在国外孕酮的检测成为牛群繁殖管理的重要检测指标之一,孕酮测定被主要用于确定排卵、孕激素治疗监测和早期妊娠状态的评价。通过孕酮检测,区分出已孕奶牛、休情期奶牛或发情周期不规律的奶牛,以便迅速采取适当的措施。本发明应用孕酮免疫生物传感器对妊娠奶牛、发情奶牛和繁殖障碍奶牛进行了检测,并用ELISA检测方法进行了对比,为奶牛妊娠、发情和繁殖障碍疾病的诊断提供了新的判定标准和理论依据。
发明内容
本发明的目的是提供一种乳汁孕酮生物传感器检测方法的建立及其临床应用,重新制备了孕酮完全抗原,并对孕酮免疫生物传感器的条件进行优化,对妊娠奶牛、发情奶牛和繁殖障碍奶牛进行了检测,并用ELISA检测方法进行了对比,为奶牛妊娠、发情和繁殖障碍疾病的诊断提供了新的判定标准和理论依据。
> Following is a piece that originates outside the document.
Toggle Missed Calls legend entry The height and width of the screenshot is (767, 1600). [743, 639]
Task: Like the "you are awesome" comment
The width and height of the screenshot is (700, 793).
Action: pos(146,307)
本发明的一种乳汁孕酮生物传感器检测方法的建立,具体步骤如下:
步骤一:准备材料:紫外可见分光光度计、精密电子天平、CHI660A电化学工作站、恒温箱、磁力搅拌器、孕酮-11α-半琥珀酸酯、孕酮单克隆抗体、HRP山羊抗小鼠酶标二抗体;3,3’,5,5’-四甲基联苯胺(TMB)-2HCL、牛血清白蛋白(BSA)、H2O2、Tween20、孕酮(P4),N-羟基琥珀酰亚胺(NHS),二甲基甲酰胺(DMF)、二环己基碳化二亚胺(DCC)、卵清白蛋白(OVA,MW:45000)、透析袋、96孔可拆酶标板
步骤二:完全检测抗原的制备:
(1)称取1mg11α-羟基孕酮半琥珀酸(11α-OH-P4-HS),溶于0.02mL二甲基甲酰胺(DMF)中;分别称取0.0298mgN-羟基琥珀酰亚胺(NHS)和0.534mg二环己基碳化二亚胺(DCC),各自溶于0.004mLDMF中;将上述三种溶液混合,在室温下振荡90min;将振荡均匀的混合液逐滴缓慢地加入溶解于含有2.1mg卵清白蛋白(OVA)的0.2mol/L磷酸盐缓冲液(PBS,pH7.0)中,然后4℃搅拌过夜;将偶联的液体装入预先处理好的透析袋中,放入大烧杯中透析;在透析过程中用0.1MNaHCO32.2L,透析4小时;去离子水2.2L×3次,透析1.5h×3次;最后用1LPBS(pH7.4)透析15小时。取出偶联物11α-OH-P4-HS-OVA,4000rpm,离心30min,取上清分装,在-20℃冻存备用。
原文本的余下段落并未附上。